Look through the data below for the line with "Given: Open Key pages & URLs options menu" and the line with "This screenshot has width=1018, height=571.", then output those two and all lines in between, exactly as written.

== Extracted information ==
========
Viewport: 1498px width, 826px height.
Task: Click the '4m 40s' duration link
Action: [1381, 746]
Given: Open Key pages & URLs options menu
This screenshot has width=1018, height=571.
========
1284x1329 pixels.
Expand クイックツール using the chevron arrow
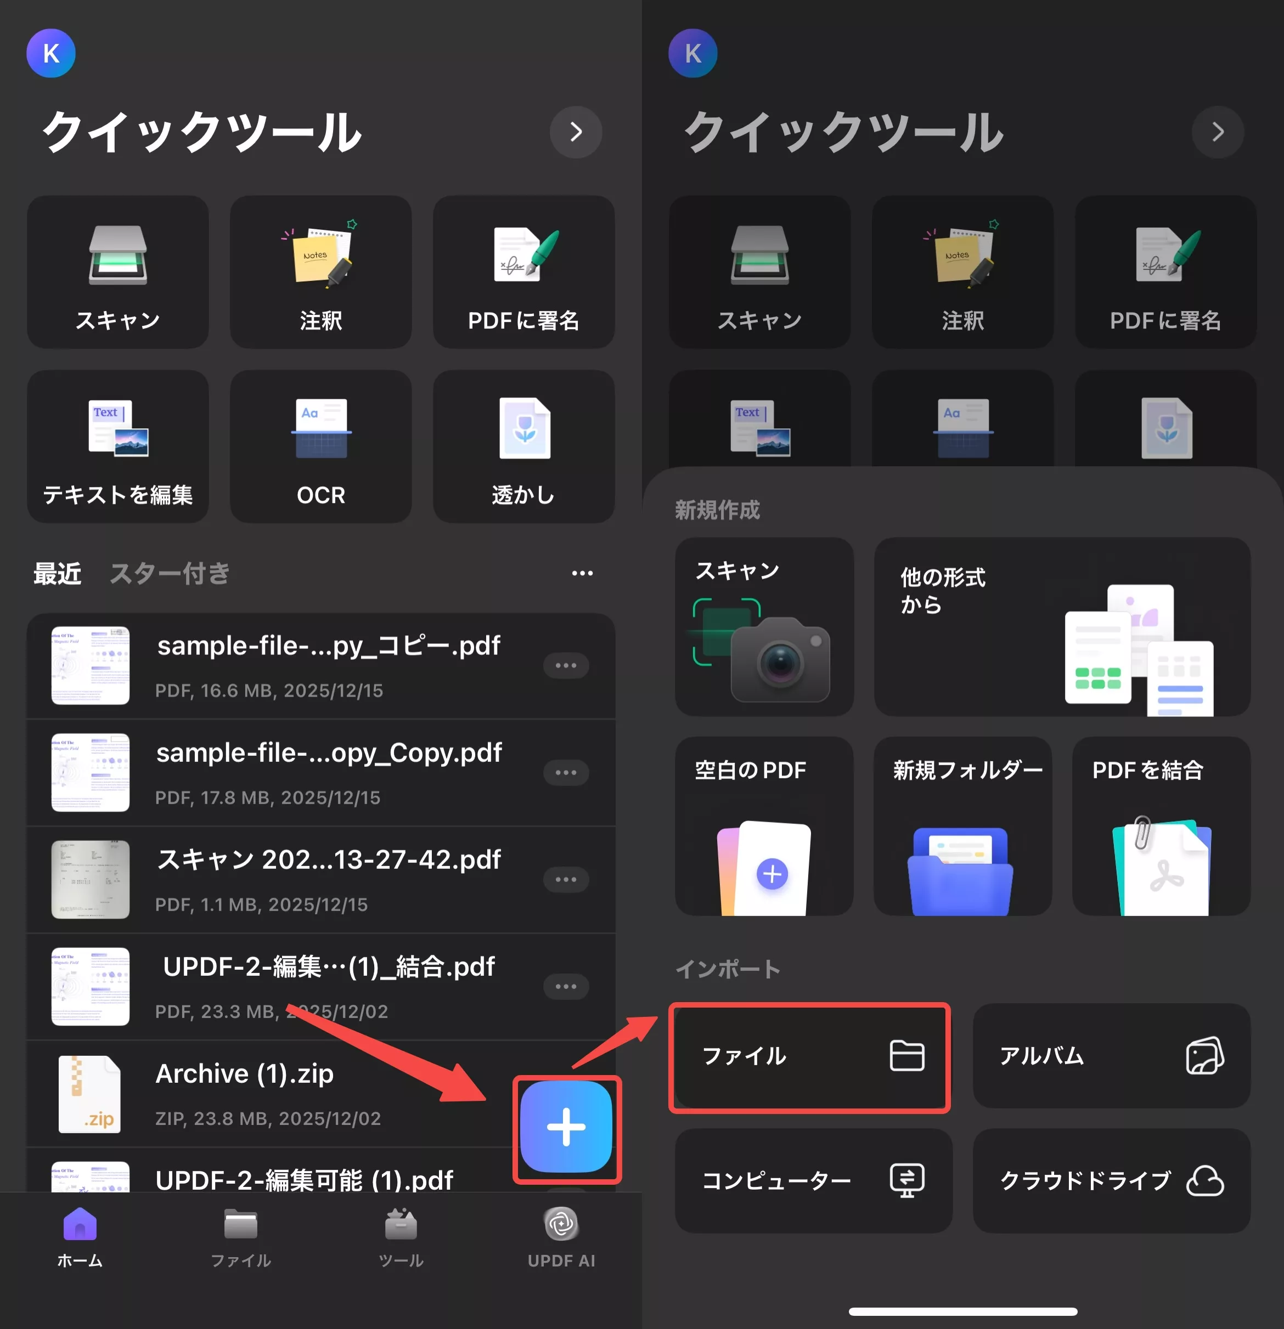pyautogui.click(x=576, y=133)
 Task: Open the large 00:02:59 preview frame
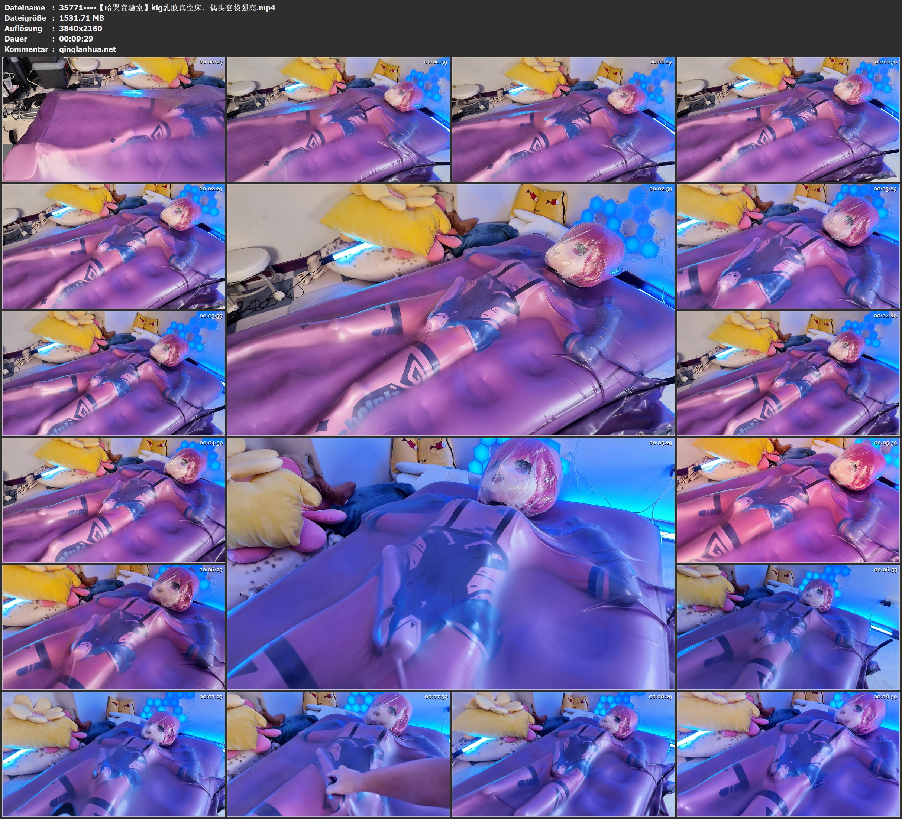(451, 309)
========
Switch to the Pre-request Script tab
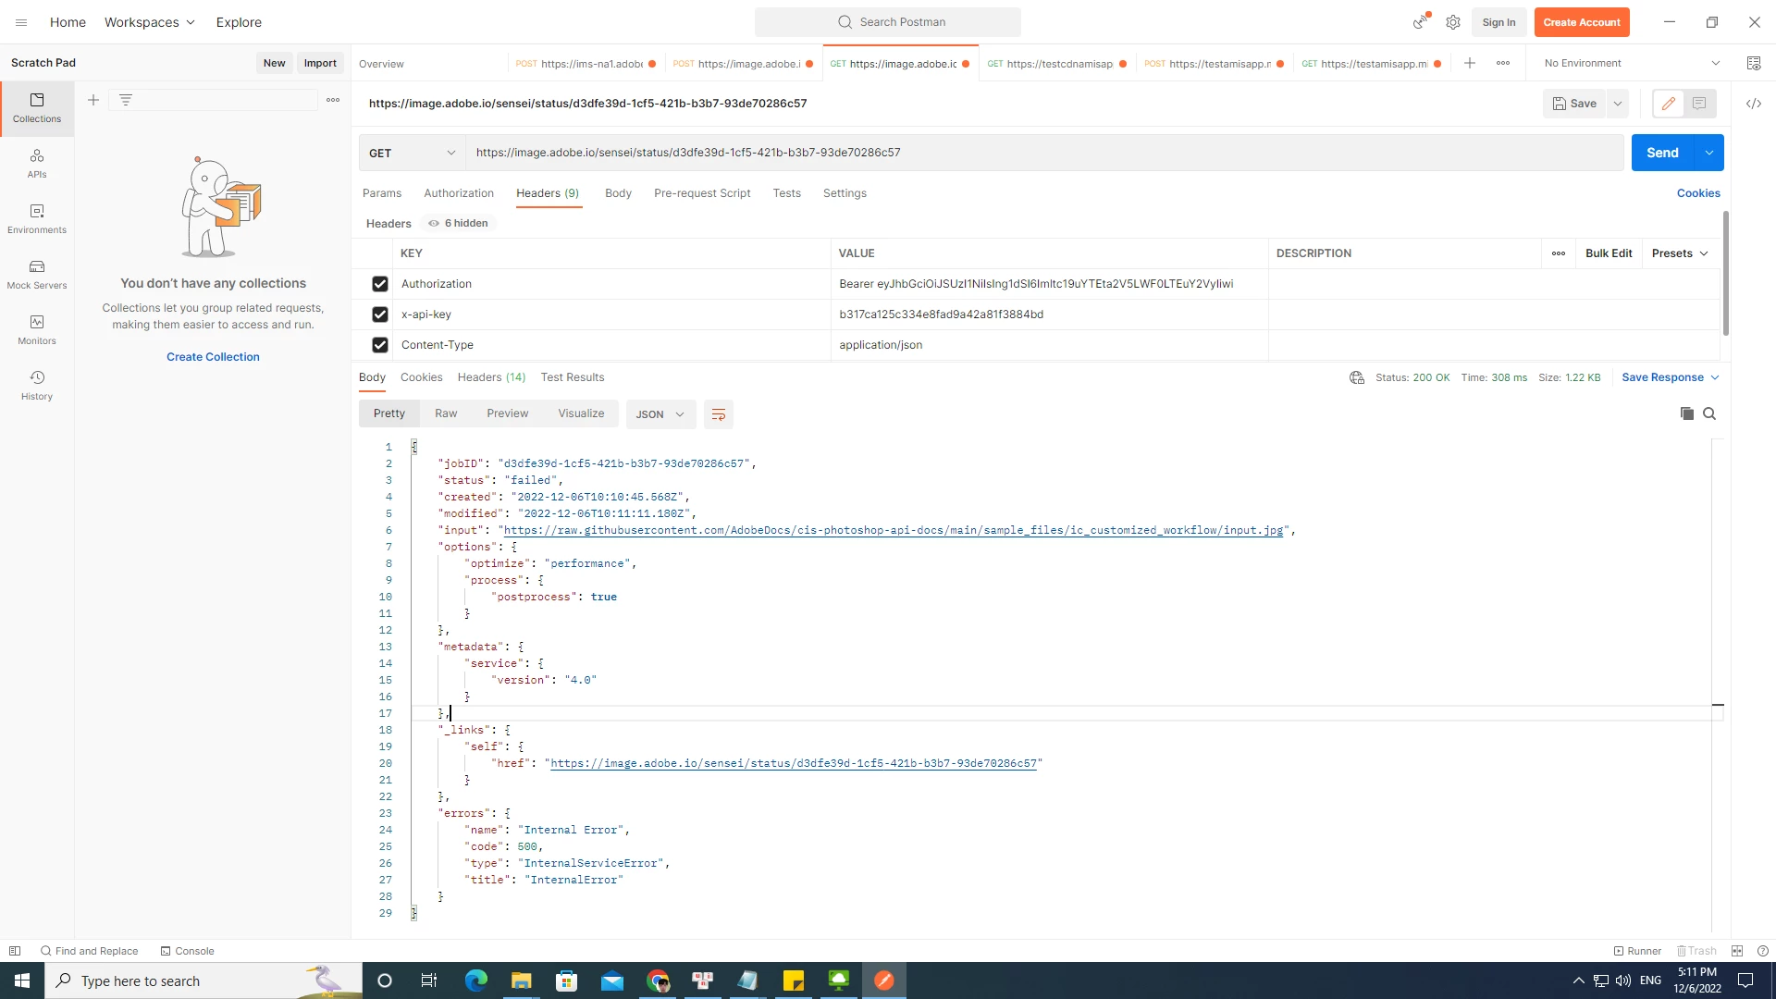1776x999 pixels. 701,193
========
== Result for this exercise ==
Given: Open Key pages & URLs options menu
This screenshot has width=1018, height=571.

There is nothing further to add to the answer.